C'était il y a une génération : Ronald Reagan, président des Etats-Unis, jouait un rôle étonnant. Il s'employait à développer le refus de l'impôt chez ses concitoyens !

Groupe de personnes remplissant les formulaires d'impôt dans un bureau de l'Internal Revenue Service en 1920
Groupe de personnes remplissant les formulaires d'impôt dans un bureau de l'Internal Revenue Service en 1920 © domaine public / Underwood & Underwood

A l'époque, la part des prélèvements obligatoires était déjà contenue et la taxation des revenus les plus élevés avait commencé à baisser mais on partait de très haut- jusqu'à 90% d'imposition pour les plus riches ! Les années Reagan marquent le début d'un basculement. Les particuliers américains- les sociétés, c'est une autre affaire - sont maintenant quasiment les moins taxés parmi les citoyens des pays anciennement développés.

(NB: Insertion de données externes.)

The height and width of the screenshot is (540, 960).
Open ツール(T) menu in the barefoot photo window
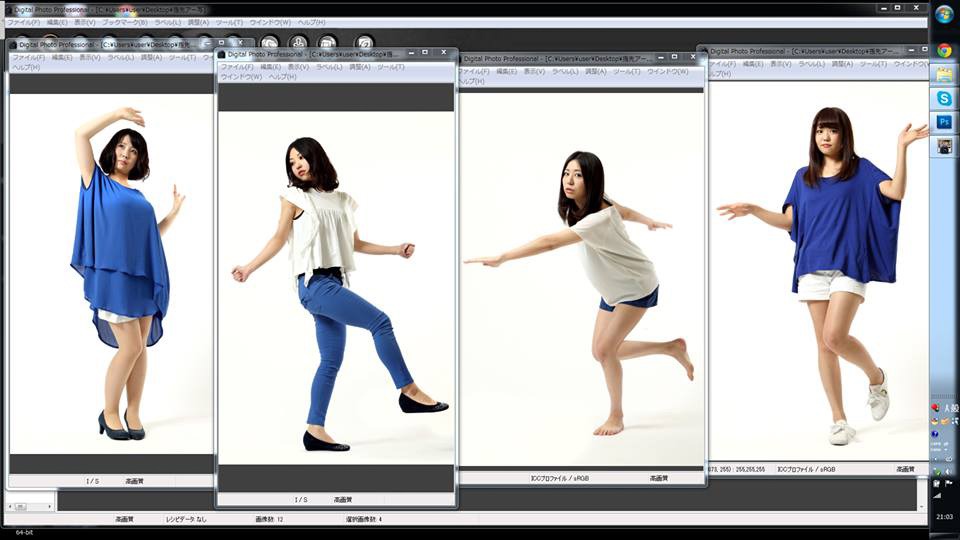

Trop d'impôt tue l'impôt ? Pas assez d'impôt tuerait-il la solidarité ? Le président Obama, qui commence son second mandat le 21, essaie bien d'expliquer : "Ceux qui, comme moi, gagnent plus de 250000 dollars, devraient tout de même participer davantage à l'effort commun" . Il n'a, à l'évidence, pas convaincu le précédent Congrès.

Et tout indique que dans le nouveau, deux discours contradictoires sur l'impôt continueront de s'affronter, aussi irréductibles que les deux récits différents de l'histoire américaine qui les portent.